Effie entrou segundos depois e dominou a cena.
— Senhores, receio que não tenhamos conversado a respeito disso. Sempre que entrarem em um cômodo com o rei e a rainha, ou se Vossas Majestades entrarem em um cômodo que estiverem, a atitude correta é uma reverência. Em seguida, quando lhes responderem, endireitem o corpo e tomem assento. Vamos fazer juntos agora? — Todos nos levantamos e fizemos uma reverência para a mesa, ao rei e a rainha.
— Bem-vindos, garotos — disse o rei. — É um prazer tê-los aqui. Por favor, sentem-se em seus lugares e fiquem à vontade no palácio. — Sua voz tinha um tom grave, poderoso, mas calmo e nada programado, assim como na televisão, e eu espero que seja algo positivo. Espero que esse seja o caráter dele. É horrível quando se espera muito de uma pessoa e ela te decepciona.
Como Effie tinha explicado, os serventes encheram nossos copos com sucos de limão, exceto para Finnick, que estava ao meu lado.
— Alergia... — disse corando, dando de ombros envergonhado. Claro que ele, na verdade, não gosta, mas dei de ombros.
— Sou alérgico a chocolate — admiti e ele me olhou assustado. — Mas não me importo de ficar com algumas pintas vermelhas. Chocolate é vida. — Sorriu, assentindo, então colocaram a nossa frente um prato grande, coberto por uma redoma, que os mordomos retiravam na nossa frente, e meu rosto foi chutado de forma gostosa pelo vapor de panquecas.
O rei abençoou nossa comida, e todos começamos a comer, da forma que Effie nos aconselhou, escolhendo os talheres da direita para a esquerda, etc.
Minutos mais tarde, Katniss entrou no cômodo, segurando a mão de sua irmã caçula, que eu não tinha visto desde a sua última aparição na TV, me fazendo sorrir. As duas pareciam ser cúmplices, e é muito legal ver isso. Sem que pudéssemos nos mover, ela disse:
— Por favor, senhores, não se levantem. Desfrutem do café da manhã. — Ela se dirigiu mesa, abraçando sua irmã mais nova pelos ombros que passou com um sorrisão, acenando para nós com as duas mãos exageradamente, nos fazendo rir.

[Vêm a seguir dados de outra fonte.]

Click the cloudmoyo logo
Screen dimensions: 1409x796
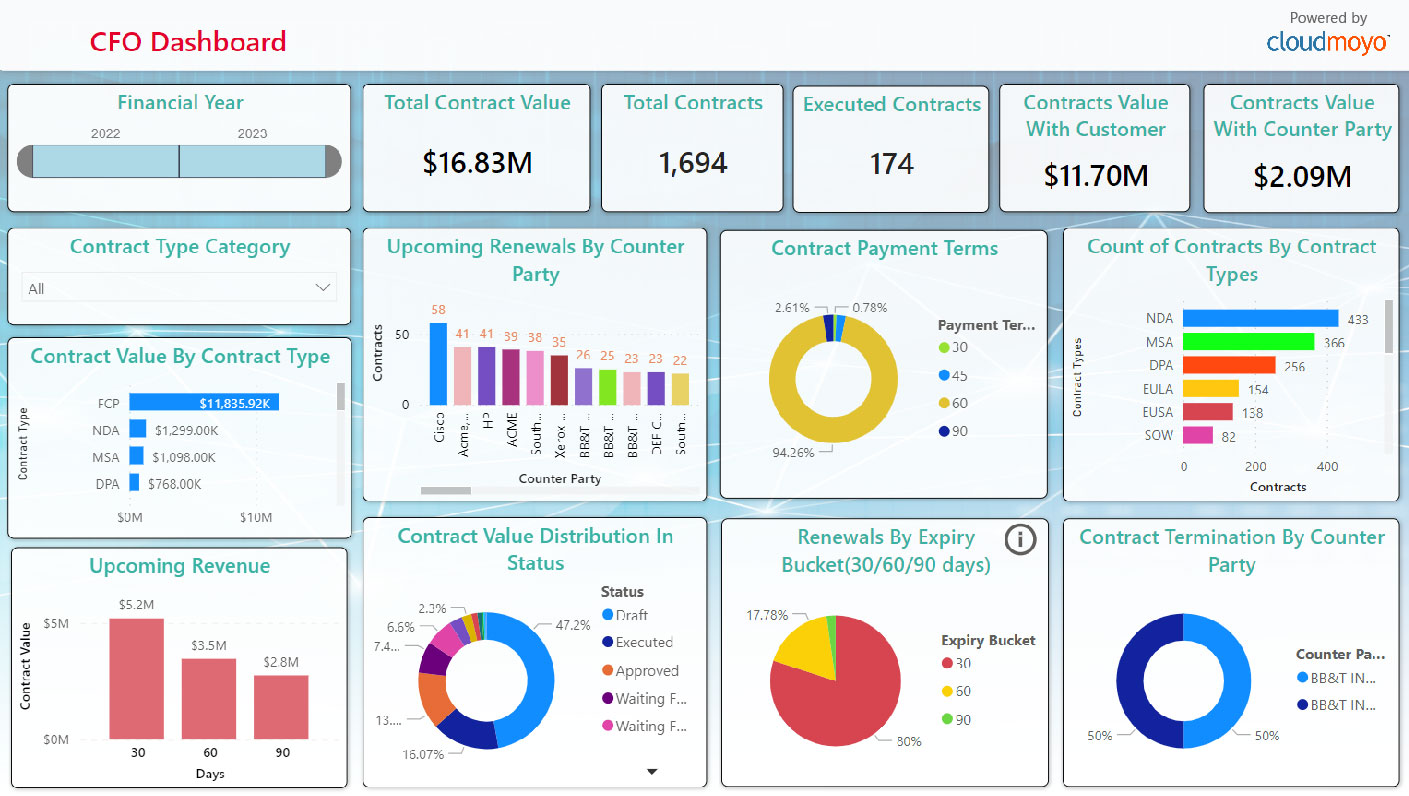tap(1327, 44)
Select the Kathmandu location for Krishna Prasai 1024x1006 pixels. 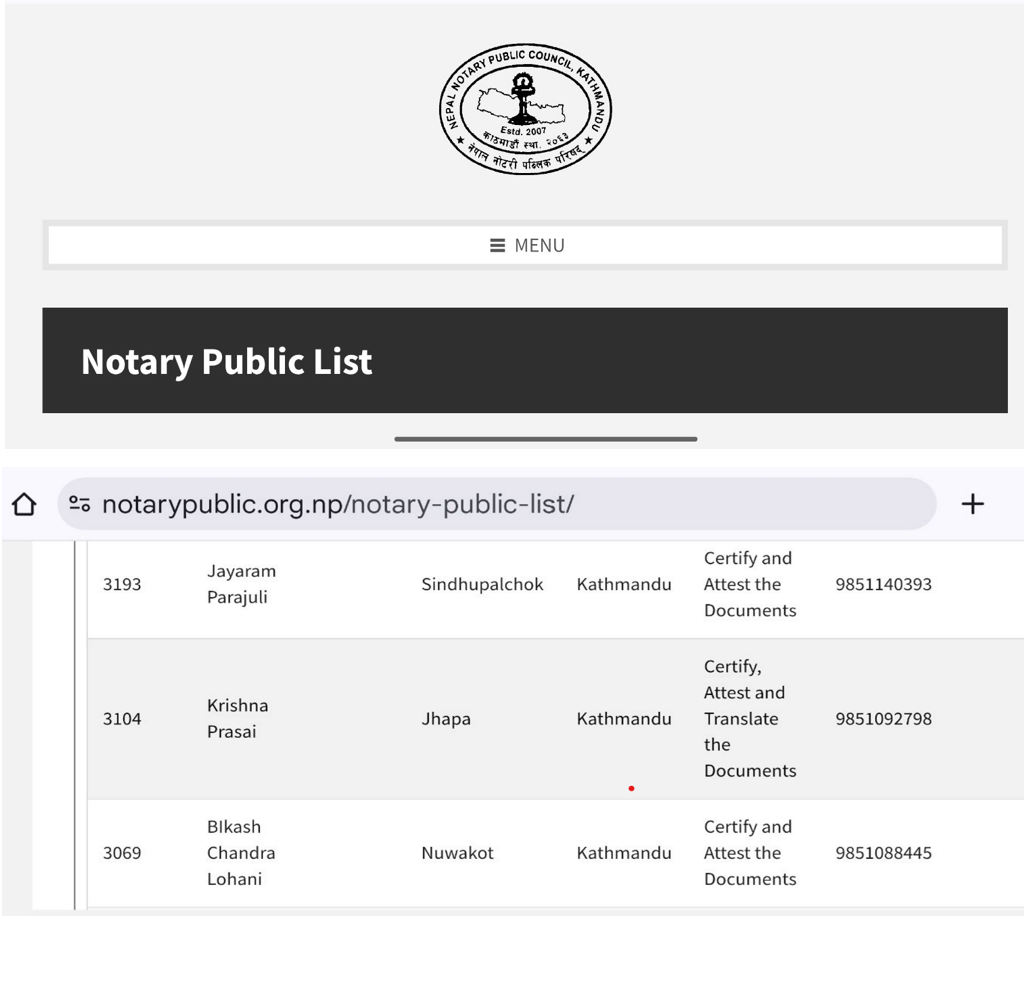623,718
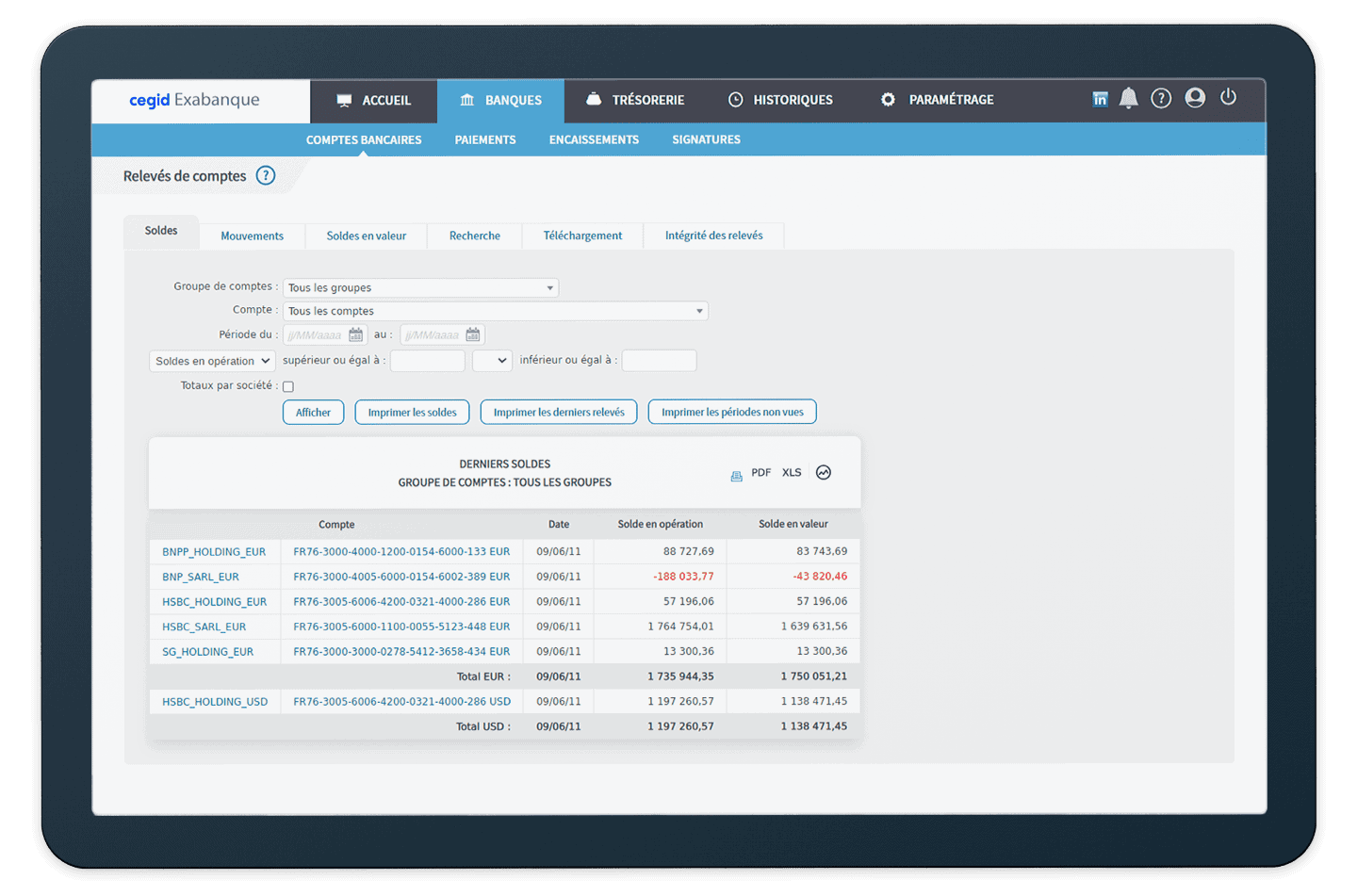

— Fiquem à vontade, gente! — a pequena disse, depois de dar um beijo na bochecha da mãe e do pai, que olhavam orgulhosos para ela. Katniss fez a mesma coisa antes de se sentar ao lado direito do pai.
Assim como Prim, Katniss começou a comer, como uma verdadeira dama, tranquilamente, e nada de David voltar, assim como alguns outros garotos. Olhei para todos os lados, confuso, e contei quantos faltavam. Onze. Onze caras estavam ausentes.
Gale, que se sentava à minha frente, respondeu à minha pergunta que eu fizera com os olhos, e Finnick não parecia muito diferente de mim.
— Eles foram embora — afirmou, pegando um pedaço de bolo.
Embora? Mas o que raios eles fizeram em menos de cinco minutos para que ela tomasse tal atitude? Porém, com esse mesmo pensamento, suspirei tranquilo, por ter ao menos sido honesto. Eu havia ficado na Seleção, a princesa realmente tinha me perdoado.
Era simples assim, já éramos vinte e cinco, julgados apenas por uma conversa de cinco minutos e sorriso que carregamos no rosto.